— PAGE —

-=-=-

Michèle Corthals. La jeune historienne de 32 ans (université d'Anvers) veut faire une place dans notre mémoire collective à ces milliers de femmes qui se sont engagées dans la Résistance. © DR

La résistance, aussi l’affaire des femmes

Passer des armes en fraude, espionner l’ennemi ou soustraire les combattants anglais aux griffes de la Wehrmacht… On est bien loin de l’image de la femme au foyer paisible et pacifique. « C’était pourtant le lot quotidien de bien des femmes durant la Seconde Guerre mondiale », argue Michèle Corthals, qui a consacré sa thèse aux femmes dans la Résistance.

Pourquoi avoir opté pour ce sujet de thèse?

MICHÈLE CORTHALS : « Je l’ai choisi spontanément après avoir appris tout récemment que le grand-oncle de mon mari faisait partie de la résistance. Paul Herremans était membre d’un réseau local de jeunes résistants qui agissait dans la région du Rupel. Ce groupe nommé « Main noire » a été pris très tôt, en octobre 1941. Du jour au lendemain, cent neuf garçons ont été arrêtés et déportés en Allemagne. L’oncle Paul était du nombre – il n’avait pas tout à fait 16 ans. Après être passé d’un camp de concentration à l’autre, il a fini sa vie à Nordhausen, en avril 1945, dans une caserne voisine de Dora-Mittelbau. Et à mesure que je découvrais l’histoire de ma belle-famille, je me suis rendu compte à quel point j’ignorais tout de la Résistance. »

-=-=-

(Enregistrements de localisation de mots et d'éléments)
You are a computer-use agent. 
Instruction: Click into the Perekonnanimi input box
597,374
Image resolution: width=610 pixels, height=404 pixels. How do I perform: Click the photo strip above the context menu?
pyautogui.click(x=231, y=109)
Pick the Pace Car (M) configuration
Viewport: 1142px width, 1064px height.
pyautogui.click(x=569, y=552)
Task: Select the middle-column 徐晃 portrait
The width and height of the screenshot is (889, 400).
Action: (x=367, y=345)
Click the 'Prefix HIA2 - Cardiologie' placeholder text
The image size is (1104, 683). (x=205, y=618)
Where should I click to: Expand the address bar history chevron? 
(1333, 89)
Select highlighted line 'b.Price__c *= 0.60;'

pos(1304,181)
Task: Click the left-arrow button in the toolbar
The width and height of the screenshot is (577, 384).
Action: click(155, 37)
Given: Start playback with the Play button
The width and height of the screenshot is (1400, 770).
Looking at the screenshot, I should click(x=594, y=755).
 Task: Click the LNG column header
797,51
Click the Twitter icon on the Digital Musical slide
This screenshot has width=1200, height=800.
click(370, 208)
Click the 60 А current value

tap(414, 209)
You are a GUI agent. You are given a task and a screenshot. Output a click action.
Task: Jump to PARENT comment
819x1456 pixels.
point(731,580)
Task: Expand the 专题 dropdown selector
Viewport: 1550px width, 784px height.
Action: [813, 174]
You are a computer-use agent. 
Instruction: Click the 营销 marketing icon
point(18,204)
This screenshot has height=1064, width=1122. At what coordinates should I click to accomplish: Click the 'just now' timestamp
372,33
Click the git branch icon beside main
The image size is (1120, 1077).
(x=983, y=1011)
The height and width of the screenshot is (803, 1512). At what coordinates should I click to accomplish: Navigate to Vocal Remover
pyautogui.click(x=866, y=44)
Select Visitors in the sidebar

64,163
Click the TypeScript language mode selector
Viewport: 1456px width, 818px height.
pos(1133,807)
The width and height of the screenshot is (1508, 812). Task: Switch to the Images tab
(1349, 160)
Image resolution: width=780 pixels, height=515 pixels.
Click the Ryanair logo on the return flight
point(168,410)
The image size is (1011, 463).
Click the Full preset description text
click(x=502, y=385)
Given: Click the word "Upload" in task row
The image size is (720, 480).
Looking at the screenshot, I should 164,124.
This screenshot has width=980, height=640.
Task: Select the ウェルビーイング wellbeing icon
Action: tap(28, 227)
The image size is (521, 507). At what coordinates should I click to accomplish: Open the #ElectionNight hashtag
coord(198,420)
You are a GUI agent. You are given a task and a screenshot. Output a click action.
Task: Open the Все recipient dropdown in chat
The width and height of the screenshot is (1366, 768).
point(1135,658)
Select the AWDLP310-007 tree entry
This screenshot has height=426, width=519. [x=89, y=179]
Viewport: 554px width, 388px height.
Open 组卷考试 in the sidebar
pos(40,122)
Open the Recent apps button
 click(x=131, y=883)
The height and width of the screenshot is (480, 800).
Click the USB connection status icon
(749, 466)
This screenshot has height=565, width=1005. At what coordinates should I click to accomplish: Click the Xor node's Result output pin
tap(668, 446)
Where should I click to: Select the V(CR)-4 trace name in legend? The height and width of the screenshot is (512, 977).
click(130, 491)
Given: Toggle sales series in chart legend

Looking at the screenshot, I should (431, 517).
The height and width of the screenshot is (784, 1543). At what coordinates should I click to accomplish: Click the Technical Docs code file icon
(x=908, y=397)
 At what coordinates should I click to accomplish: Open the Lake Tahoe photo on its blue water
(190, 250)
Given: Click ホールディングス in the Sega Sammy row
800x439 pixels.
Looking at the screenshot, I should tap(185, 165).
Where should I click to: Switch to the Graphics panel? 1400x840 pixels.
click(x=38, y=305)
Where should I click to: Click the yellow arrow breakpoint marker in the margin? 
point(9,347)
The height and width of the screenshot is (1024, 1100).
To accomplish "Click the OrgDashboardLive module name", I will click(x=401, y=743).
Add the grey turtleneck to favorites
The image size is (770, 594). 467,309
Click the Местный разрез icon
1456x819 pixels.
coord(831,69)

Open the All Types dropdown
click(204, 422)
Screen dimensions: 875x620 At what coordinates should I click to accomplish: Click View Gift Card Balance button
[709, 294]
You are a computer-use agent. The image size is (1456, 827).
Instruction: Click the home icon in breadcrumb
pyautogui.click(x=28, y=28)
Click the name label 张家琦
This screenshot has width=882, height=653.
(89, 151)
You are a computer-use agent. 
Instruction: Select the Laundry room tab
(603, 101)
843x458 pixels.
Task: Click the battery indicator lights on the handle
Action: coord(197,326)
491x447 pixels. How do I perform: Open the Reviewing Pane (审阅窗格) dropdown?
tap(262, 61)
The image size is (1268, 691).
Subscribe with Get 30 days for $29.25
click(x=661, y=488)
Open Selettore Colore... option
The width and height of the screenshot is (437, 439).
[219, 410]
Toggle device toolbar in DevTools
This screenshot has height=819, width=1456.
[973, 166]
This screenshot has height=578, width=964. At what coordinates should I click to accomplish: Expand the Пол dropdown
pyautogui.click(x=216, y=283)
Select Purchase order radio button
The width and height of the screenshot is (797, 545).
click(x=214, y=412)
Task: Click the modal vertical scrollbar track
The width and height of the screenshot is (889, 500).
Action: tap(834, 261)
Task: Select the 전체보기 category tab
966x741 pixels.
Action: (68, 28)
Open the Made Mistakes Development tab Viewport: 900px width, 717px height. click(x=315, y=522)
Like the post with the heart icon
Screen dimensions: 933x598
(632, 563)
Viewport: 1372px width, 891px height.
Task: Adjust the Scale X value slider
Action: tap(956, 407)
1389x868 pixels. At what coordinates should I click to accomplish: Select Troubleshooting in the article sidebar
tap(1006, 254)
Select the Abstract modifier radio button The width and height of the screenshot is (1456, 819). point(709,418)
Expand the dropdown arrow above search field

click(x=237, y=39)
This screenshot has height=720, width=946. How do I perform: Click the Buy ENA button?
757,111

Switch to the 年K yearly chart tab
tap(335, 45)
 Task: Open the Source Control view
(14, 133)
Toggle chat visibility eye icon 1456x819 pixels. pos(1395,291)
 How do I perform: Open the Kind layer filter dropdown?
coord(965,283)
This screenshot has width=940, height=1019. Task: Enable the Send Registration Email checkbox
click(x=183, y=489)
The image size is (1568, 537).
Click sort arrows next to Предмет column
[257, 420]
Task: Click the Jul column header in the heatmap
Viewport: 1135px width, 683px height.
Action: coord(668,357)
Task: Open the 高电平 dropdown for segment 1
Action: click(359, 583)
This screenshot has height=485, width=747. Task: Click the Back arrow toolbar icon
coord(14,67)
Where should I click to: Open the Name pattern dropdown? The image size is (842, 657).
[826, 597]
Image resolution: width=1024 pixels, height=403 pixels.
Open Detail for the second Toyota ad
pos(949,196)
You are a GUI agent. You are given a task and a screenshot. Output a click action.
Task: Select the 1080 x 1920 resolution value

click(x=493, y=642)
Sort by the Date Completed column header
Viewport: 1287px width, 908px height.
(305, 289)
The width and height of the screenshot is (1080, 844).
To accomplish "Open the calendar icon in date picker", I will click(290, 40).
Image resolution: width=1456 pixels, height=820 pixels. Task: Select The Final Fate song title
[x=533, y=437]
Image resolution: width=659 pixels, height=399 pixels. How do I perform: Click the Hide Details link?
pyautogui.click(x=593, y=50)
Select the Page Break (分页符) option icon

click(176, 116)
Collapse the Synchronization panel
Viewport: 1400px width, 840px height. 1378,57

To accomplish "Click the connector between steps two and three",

-=-=-

— LISTE DES TÂCHES —
- A) Répondez brièvement aux questions suivantes à partir de l'article sur les femmes dans la Résistance :
(i) Quel âge a Michèle Corthals ?
(ii) Quel nom portait le réseau de jeunes résistants dont Paul Herremans était membre ?
(iii) Combien de garçons ont été arrêtés et déportés en Allemagne lorsque ce groupe a été pris ?
- B) D'après l'article sur les femmes dans la Résistance, pour quelle raison Michèle Corthals a-t-elle choisi son sujet de thèse ?
- C) Recopiez mot pour mot le passage de l'article sur les femmes dans la Résistance, depuis les mots « Michèle Corthals. La » jusqu'aux mots « sujet de thèse? » inclus.
Ces enregistrements n'ont aucun lien avec le texte.

— CORRIGÉ —
- A)
(i) Elle a 32 ans.
(ii) Le réseau s'appelait « Main noire ».
(iii) Cent neuf garçons ont été arrêtés et déportés.

- B) Elle l'a choisi spontanément après avoir appris que le grand-oncle de son mari, Paul Herremans, faisait partie de la résistance. En découvrant l'histoire de sa belle-famille, elle s'est rendu compte qu'elle ignorait tout de la Résistance.

- C)
Michèle Corthals. La jeune historienne de 32 ans (université d'Anvers) veut faire une place dans notre mémoire collective à ces milliers de femmes qui se sont engagées dans la Résistance. © DR

La résistance, aussi l’affaire des femmes

Passer des armes en fraude, espionner l’ennemi ou soustraire les combattants anglais aux griffes de la Wehrmacht… On est bien loin de l’image de la femme au foyer paisible et pacifique. « C’était pourtant le lot quotidien de bien des femmes durant la Seconde Guerre mondiale », argue Michèle Corthals, qui a consacré sa thèse aux femmes dans la Résistance.

Pourquoi avoir opté pour ce sujet de thèse?